さようなら、通学路。
12年間通い慣れた通学路からようやく蛇行する。
小学校の6年間と、小学校の目の前にある私立女子校に6年間通っていたおかげで、私は通学時に信号待ちすらしたことなかった。だけどこれからは18歳にして初!通学電車デビュー。定期券デビュー。約1時間半、1本の電車にガタゴト揺られながらキャンパスを目指す。正直、かなり、不安。というか、あの通学路を通らなくなる再来月が信じられなくて不思議な感じがする。18年分の12年ってあまりにも長すぎた。そこは駅とは真反対の方向にあるし、なんか地域のふくろだめ?笑みたいな場所にあるから、多分もうわざわざ行かないんだろうな。でも、思い出が詰まった素敵な通学路だ。
まず、家を出ると左隣のおばさんが箒でお掃除している。「いってらっしゃい」に「おはようございます」で返してまっすぐ角まで闊歩していく。うちのじいさんも駐車場でよくわからない作業をしているとき近所の中高生に声をかけるが、てんで無視されるらしい。私はかなり愛想良くいってるほうだ。こういう近所付き合いとか、近所のおばさんが私は結構好きだ。
と、角まできたところで「おっ」と立ち止まるのが常。手首がちょっと軽いなと思ったら腕時計を忘れてる。急に充電したタブレットを入れたか不安になり体を曲げてリュックサックをガサゴソする。
小学生の頃はこの突き当たりのマンションに住んでいた男子が私の持ち物を見て、「あ!絵の具忘れた!」とか言って家に戻ってたっけ。
忘れ物チェック表は中学生になってから忘れ物常習犯に様変わり。これ、ここで気付くのはよしとして、イヤなのはおばさんの前を「おほほ、忘れ物ですのよ〜」ともう一往復しなければならないことでした。でも、4月からは回れ右。
おばさんの前を往復することも、突き当たりの男子(私は色んな意味でかなり気になっていた、この話はまた)を思い出して感傷に耽ることもなくなる。

[項目位置の記録]
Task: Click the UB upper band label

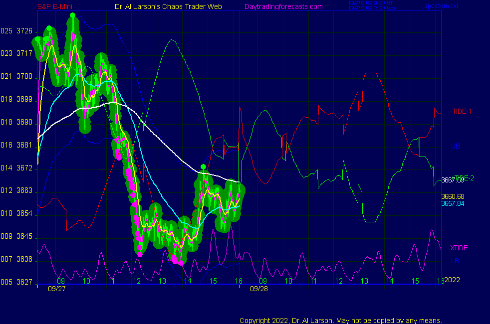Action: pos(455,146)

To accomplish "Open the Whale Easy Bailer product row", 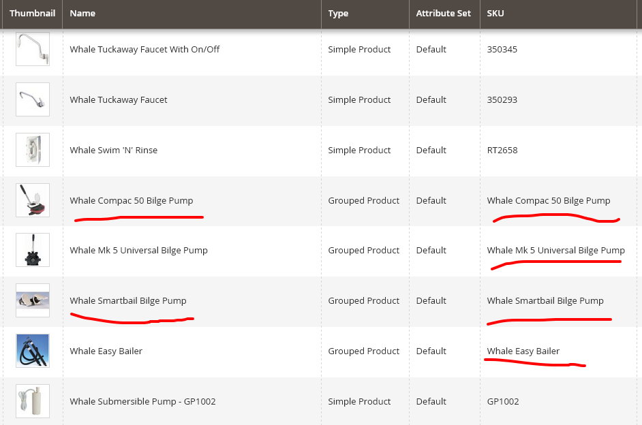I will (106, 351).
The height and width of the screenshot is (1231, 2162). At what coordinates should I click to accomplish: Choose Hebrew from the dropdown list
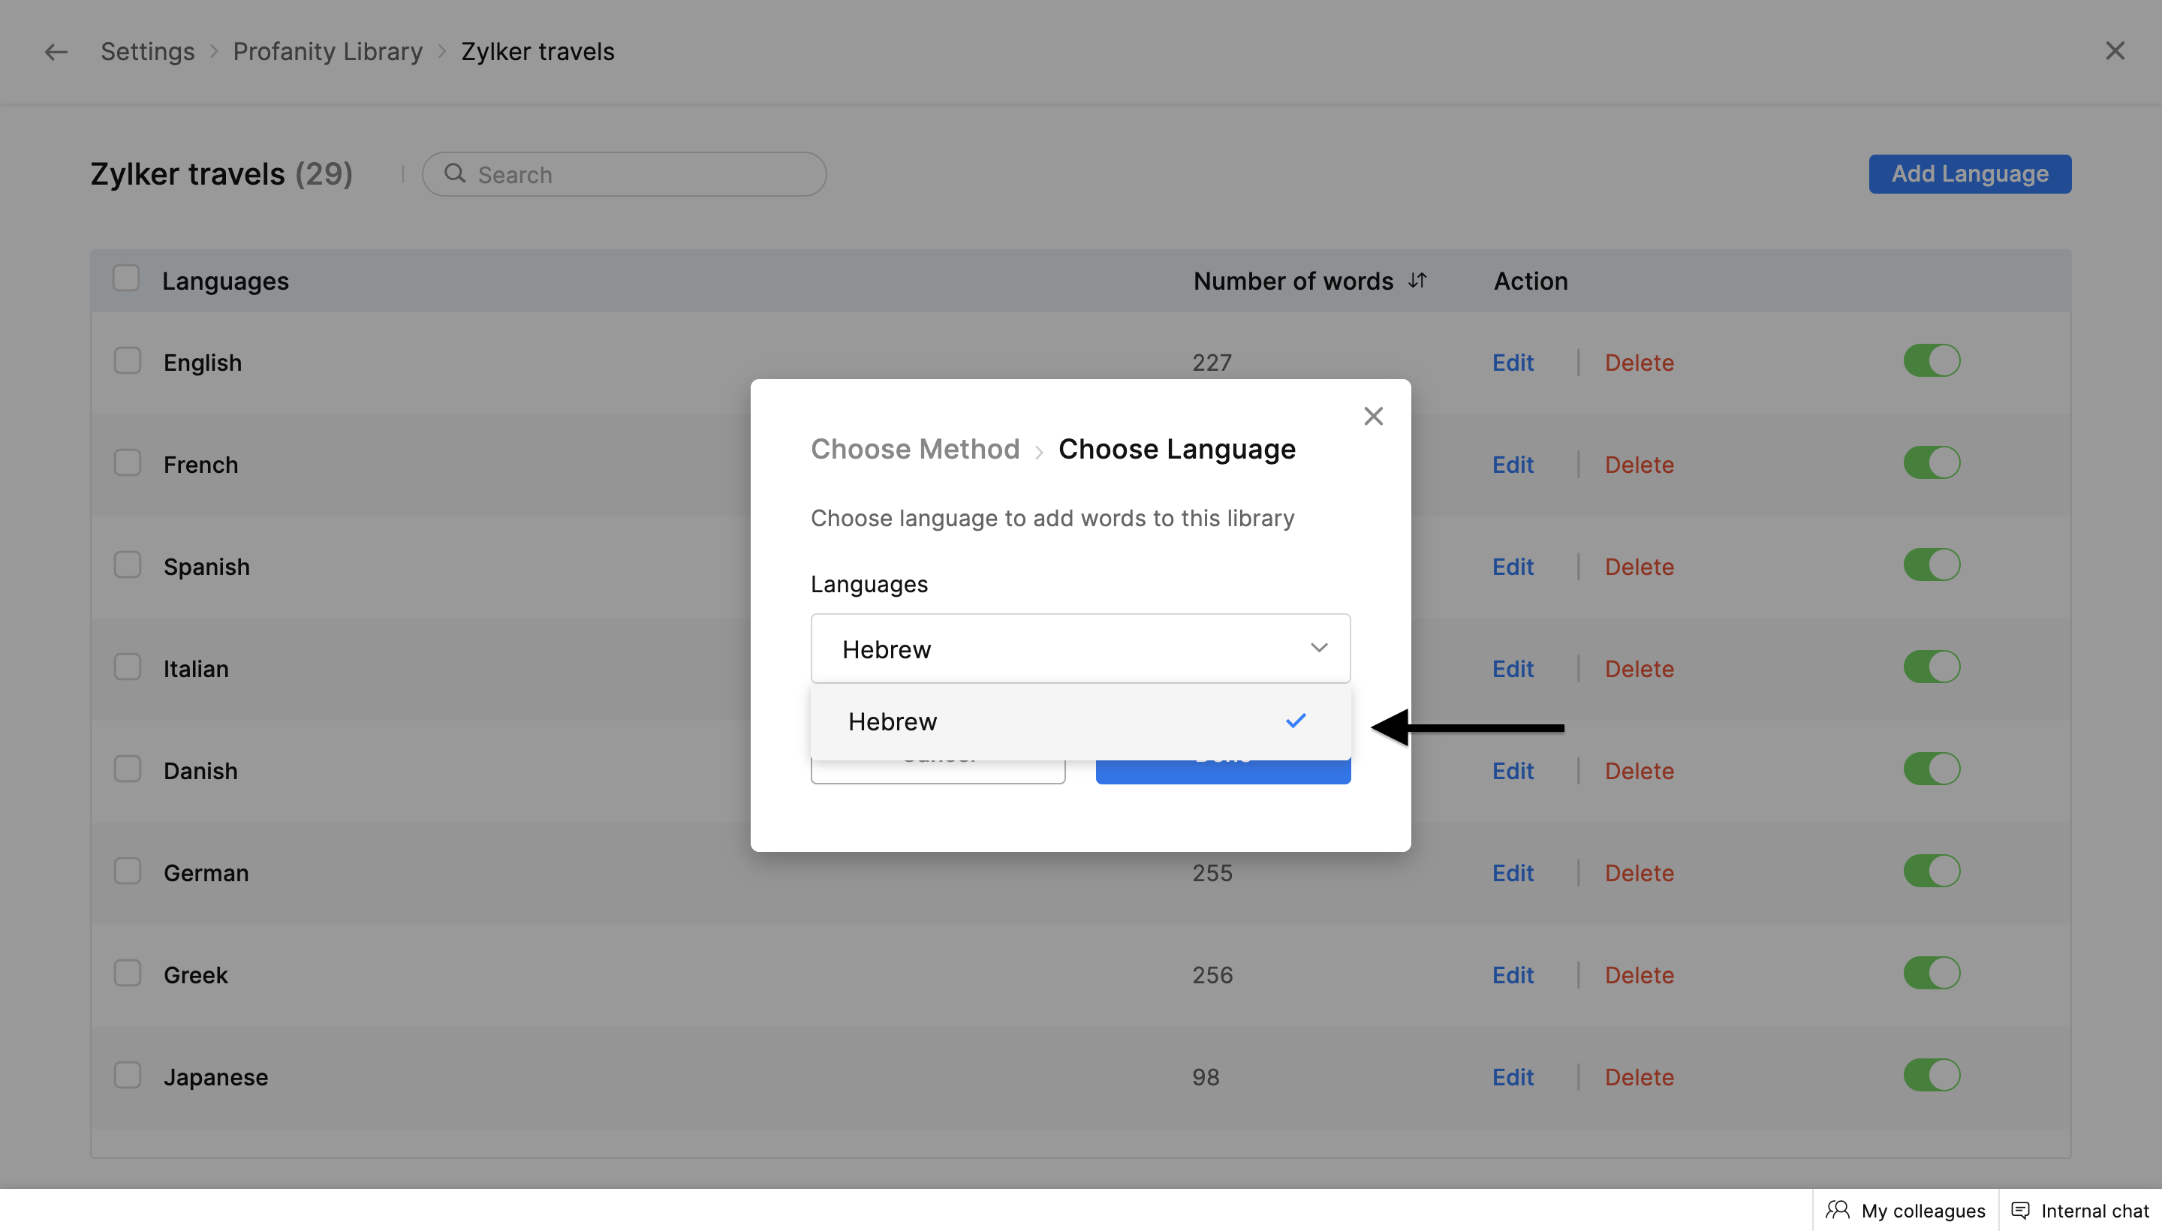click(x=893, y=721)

==

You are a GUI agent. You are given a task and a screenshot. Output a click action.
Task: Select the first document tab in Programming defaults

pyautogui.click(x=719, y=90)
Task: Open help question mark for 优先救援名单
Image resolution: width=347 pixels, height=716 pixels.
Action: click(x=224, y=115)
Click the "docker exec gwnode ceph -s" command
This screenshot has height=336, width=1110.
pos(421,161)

**出題**
通学路についての文章のうち、「12年間通い慣れた通学路からようやく蛇行する。」を含む語句で始まり「のおばさんが私は結構好きだ。」で終わる部分を、一字一句変えずに書き出してください。

**解答**
12年間通い慣れた通学路からようやく蛇行する。
小学校の6年間と、小学校の目の前にある私立女子校に6年間通っていたおかげで、私は通学時に信号待ちすらしたことなかった。だけどこれからは18歳にして初!通学電車デビュー。定期券デビュー。約1時間半、1本の電車にガタゴト揺られながらキャンパスを目指す。正直、かなり、不安。というか、あの通学路を通らなくなる再来月が信じられなくて不思議な感じがする。18年分の12年ってあまりにも長すぎた。そこは駅とは真反対の方向にあるし、なんか地域のふくろだめ?笑みたいな場所にあるから、多分もうわざわざ行かないんだろうな。でも、思い出が詰まった素敵な通学路だ。
まず、家を出ると左隣のおばさんが箒でお掃除している。「いってらっしゃい」に「おはようございます」で返してまっすぐ角まで闊歩していく。うちのじいさんも駐車場でよくわからない作業をしているとき近所の中高生に声をかけるが、てんで無視されるらしい。私はかなり愛想良くいってるほうだ。こういう近所付き合いとか、近所のおばさんが私は結構好きだ。